Any fool could have deduced that trying to ensnare the worldwide wealth of rich non-dom individuals, is akin to catching beads of mercury on a glass surface.
Whilst a Winnebago will get you around, nothing is more mobile than a wealthy person being harangued by a daft piece of fiscal legislation, which is relatively easy for them to avoid, by leaving the country.
One reads that non-doms will ‘take the hit’ and remain in the UK, paying all their taxes here, including their worldwide wealth, and the government will receive £6 billion for the privilege. Hello! Instead, as reported last weekend, the Treasury has lost £400 million in revenue.
Wakey, wakey
Wakey, wakey, Rachel, say goodbye to Noddy and Toyland and come and meet us on planet Earth.
The Chancellor is so naïve that in the recent Spending Review she has already allocated the receipts for this taxing idiocy, before she has received a penny.
Statistics show that non-doms are fleeing the country in droves and probably total 10,000 in number to date. This is less a trickle and more a torrent.
Out the door
Going out of the door, is the wealth of the Nation, particularly when this includes stalwart anglophiles and titans of their own respective industries, such as Lakshmi Mittal and John Fredriksen.
These individuals and their families paid fortunes in Stamp Duty and lavished this country with their riches, whilst here, in the form of employment and conspicuous consumption.
They have also invested copious amounts of money in a variety of businesses, employing many British people which benefits all of us.
‘Kicking the rich’
If she could have got over her political obsession trying to grandstand the left wing of her party by ‘kicking the rich’, she could have been bold and courageous, charging the non-doms £250,000 each, per annum, to stay here and be part of our future.
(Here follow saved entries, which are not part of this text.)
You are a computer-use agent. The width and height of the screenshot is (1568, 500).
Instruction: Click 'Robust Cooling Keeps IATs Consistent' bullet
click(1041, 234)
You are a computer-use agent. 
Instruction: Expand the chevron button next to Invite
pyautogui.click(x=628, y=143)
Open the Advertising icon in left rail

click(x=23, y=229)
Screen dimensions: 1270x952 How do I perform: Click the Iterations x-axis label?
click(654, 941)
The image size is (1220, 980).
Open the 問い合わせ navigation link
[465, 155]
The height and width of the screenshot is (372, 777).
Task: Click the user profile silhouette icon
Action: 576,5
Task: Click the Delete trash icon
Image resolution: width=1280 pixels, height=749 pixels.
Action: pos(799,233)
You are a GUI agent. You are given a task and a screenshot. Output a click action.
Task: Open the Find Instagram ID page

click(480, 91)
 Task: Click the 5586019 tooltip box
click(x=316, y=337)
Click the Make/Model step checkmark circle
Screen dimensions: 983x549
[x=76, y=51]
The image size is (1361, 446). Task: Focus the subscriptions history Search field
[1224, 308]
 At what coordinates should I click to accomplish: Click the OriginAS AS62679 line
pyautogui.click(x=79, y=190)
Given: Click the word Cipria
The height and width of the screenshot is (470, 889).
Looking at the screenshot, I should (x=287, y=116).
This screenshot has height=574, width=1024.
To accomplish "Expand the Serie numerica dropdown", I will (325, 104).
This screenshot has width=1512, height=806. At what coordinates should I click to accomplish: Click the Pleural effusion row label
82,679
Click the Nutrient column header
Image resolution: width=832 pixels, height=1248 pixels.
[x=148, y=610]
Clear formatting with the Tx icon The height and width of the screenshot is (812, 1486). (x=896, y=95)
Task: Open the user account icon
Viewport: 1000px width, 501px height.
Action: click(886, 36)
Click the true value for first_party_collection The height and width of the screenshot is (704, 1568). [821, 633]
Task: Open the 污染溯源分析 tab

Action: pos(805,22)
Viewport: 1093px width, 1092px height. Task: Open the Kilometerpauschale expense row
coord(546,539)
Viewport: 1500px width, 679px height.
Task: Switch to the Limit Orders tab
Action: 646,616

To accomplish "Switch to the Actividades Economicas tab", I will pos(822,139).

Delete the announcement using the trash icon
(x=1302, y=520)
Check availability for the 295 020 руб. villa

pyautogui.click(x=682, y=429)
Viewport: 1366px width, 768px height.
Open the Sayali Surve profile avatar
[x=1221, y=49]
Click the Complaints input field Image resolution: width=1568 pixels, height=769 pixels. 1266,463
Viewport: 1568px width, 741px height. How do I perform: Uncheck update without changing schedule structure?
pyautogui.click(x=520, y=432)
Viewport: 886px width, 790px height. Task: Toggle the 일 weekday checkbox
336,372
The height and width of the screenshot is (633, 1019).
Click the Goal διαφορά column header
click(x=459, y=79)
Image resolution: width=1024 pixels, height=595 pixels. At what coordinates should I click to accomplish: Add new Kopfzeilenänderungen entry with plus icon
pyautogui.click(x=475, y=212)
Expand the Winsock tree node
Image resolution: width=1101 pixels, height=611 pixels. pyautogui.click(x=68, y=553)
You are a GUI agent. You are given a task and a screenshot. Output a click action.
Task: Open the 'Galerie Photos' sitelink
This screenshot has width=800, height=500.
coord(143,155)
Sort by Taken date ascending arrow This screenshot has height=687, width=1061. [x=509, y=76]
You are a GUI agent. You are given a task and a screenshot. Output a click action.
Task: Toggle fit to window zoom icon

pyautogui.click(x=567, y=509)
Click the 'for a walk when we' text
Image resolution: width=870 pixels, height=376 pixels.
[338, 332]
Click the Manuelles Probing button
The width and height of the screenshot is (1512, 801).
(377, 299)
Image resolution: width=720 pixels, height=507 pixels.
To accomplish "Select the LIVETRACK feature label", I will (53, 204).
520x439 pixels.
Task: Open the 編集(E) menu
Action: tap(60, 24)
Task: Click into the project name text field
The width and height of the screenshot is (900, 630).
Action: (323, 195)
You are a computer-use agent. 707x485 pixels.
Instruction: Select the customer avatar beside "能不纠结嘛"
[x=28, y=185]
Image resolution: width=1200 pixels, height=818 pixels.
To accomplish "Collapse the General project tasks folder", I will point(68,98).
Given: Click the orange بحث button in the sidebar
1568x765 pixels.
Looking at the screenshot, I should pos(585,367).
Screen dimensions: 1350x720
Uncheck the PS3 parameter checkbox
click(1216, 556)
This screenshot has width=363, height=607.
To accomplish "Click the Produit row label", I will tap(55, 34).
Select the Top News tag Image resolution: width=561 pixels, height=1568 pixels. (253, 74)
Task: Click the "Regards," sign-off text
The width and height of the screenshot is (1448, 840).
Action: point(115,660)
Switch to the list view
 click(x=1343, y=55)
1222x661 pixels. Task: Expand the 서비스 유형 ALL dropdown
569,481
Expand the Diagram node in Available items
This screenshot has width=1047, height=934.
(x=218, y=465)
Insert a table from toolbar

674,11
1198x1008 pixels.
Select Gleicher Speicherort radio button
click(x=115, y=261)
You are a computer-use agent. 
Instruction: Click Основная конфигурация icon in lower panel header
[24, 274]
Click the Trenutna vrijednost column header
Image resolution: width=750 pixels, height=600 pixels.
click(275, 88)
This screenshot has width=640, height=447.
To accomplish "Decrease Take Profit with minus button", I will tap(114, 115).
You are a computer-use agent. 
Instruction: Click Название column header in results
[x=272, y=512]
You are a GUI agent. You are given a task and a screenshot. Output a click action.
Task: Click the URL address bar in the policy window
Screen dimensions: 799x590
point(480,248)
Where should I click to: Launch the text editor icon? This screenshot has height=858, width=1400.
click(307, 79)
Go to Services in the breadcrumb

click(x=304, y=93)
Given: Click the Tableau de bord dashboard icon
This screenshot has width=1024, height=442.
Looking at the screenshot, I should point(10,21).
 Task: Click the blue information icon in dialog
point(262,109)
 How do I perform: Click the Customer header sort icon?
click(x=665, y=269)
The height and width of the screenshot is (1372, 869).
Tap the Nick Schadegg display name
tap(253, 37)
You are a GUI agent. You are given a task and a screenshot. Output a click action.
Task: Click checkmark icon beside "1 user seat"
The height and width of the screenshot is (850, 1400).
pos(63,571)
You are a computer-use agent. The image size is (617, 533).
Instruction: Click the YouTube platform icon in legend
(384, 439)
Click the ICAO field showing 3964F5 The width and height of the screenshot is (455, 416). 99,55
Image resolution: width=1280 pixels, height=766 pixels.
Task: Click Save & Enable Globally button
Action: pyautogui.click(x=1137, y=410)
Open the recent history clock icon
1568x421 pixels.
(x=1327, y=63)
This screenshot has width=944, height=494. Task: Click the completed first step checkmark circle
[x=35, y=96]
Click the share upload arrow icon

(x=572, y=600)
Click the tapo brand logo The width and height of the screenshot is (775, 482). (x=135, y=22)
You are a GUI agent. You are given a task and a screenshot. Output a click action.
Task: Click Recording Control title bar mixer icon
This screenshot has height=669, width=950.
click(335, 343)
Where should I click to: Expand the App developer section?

By simple reckoning, excluding all the benefits from VAT, Corporation Tax, PAYE, Stamp Duty – among others – it would equate to some £2.5 billion in direct tax receipts and probably more like £5 billion in total, which would certainly go a long way towards funding the NHS.
Instead, the long-predicted exodus is happening, and Italy, Portugal, Monte Carlo and Dubai are the direct beneficiaries of this foolhardy pursuit.
Fast lane
When European countries create a ‘fast lane’ tax arrangement for non-doms fleeing from the UK, you can assume that they are not idiots and they want their share of this bounty, even if the British government doesn’t.
Goodness knows how long Reeves and The Treasury had to plan and predict the outcome of these tax changes. A child could have worked out what the repercussions would be.
By the look of things, this dynamic duo with the Winter Fuel debacle and by reconsidering amendments to the non-dom Tax fiasco, are going to do more U-turns than a dodgem at the fun fair.
Trevor Abrahmsohn is CEO of Glentree International.
Editor’s note: The £250,000 ‘charge’ mentioned in this column has subsequently been adopted by Reform as a policy, and the Chancellor has recently ‘looked into’ giving former ‘non-doms’ more generous inheritance tax liabilities.